## Task prompt:
Pick out each line of the rows below that contains the string "width". Case matters.

** start of Supplied data **

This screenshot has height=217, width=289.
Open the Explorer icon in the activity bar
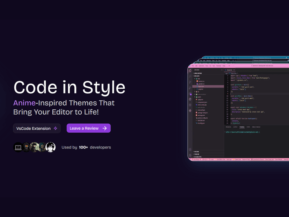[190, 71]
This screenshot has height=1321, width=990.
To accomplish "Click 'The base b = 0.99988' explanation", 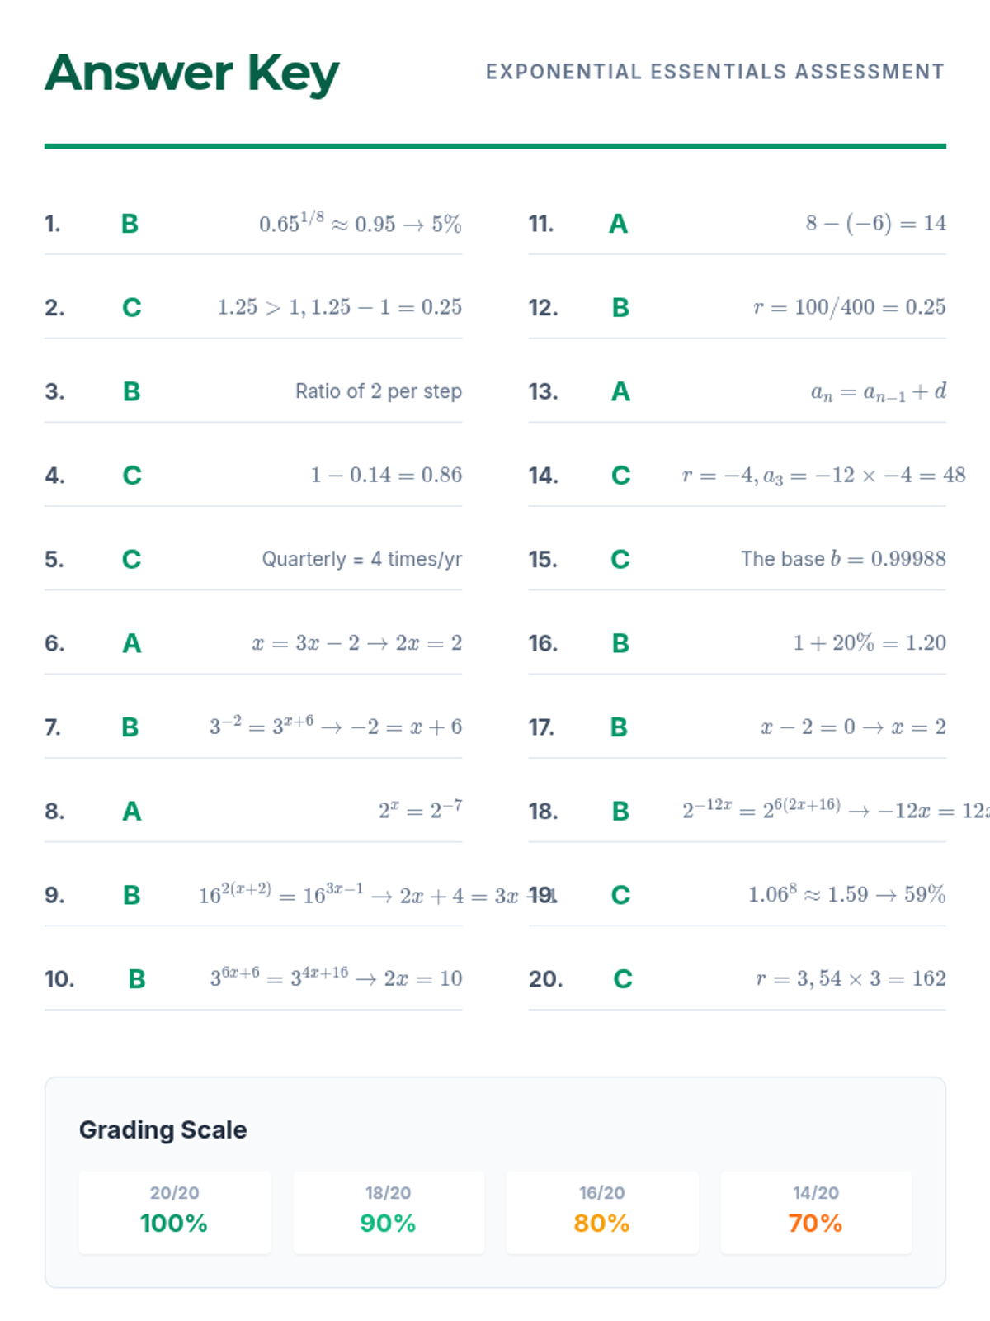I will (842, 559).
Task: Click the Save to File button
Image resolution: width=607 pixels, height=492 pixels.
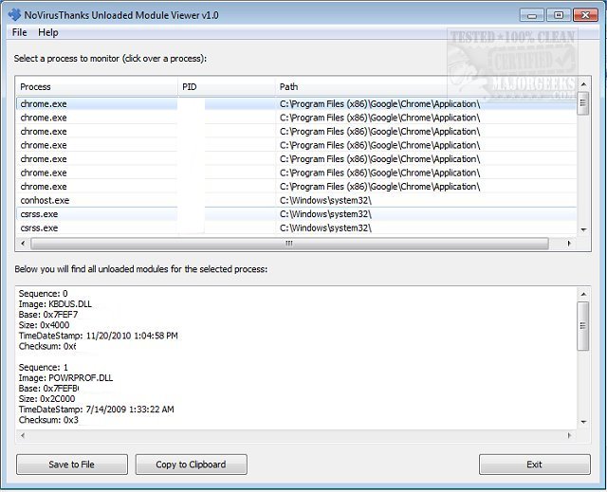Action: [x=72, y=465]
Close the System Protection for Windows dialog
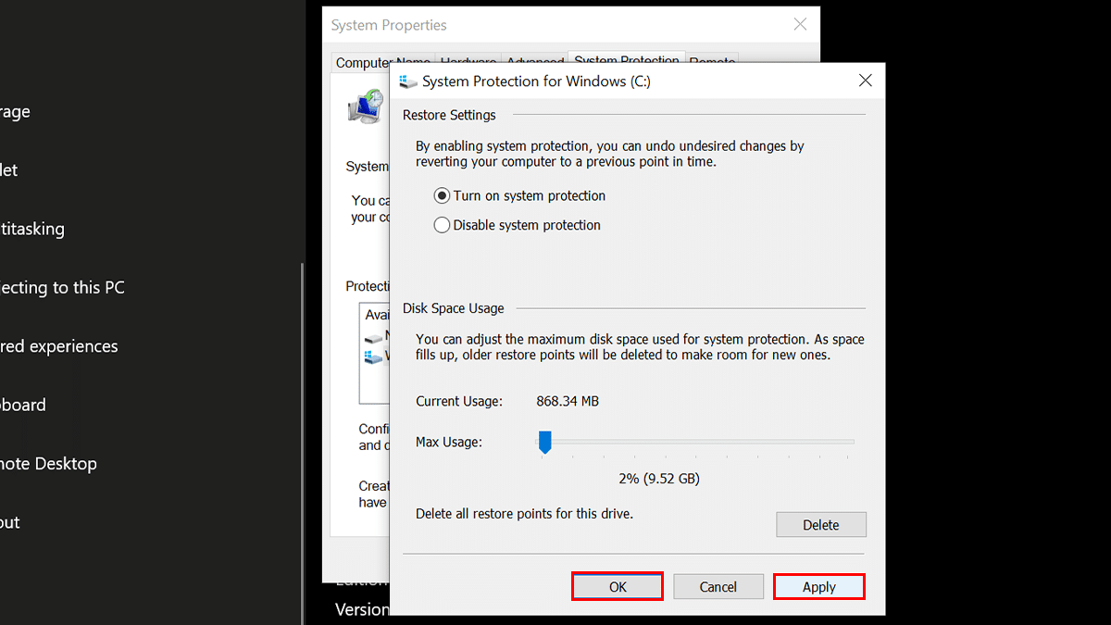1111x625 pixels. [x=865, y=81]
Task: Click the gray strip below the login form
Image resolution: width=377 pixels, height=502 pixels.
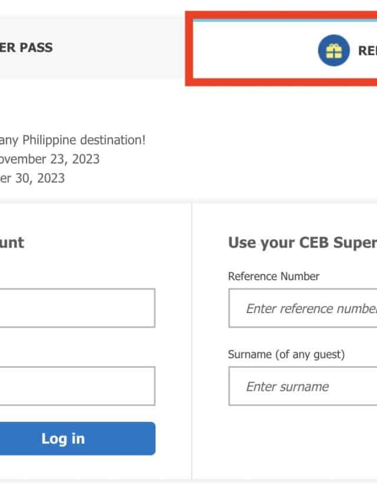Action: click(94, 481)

** end of Supplied data **

## Solution to this exercise:
This screenshot has height=217, width=289.
This screenshot has height=1321, width=990.
Image resolution: width=607 pixels, height=492 pixels.
Image resolution: width=377 pixels, height=502 pixels.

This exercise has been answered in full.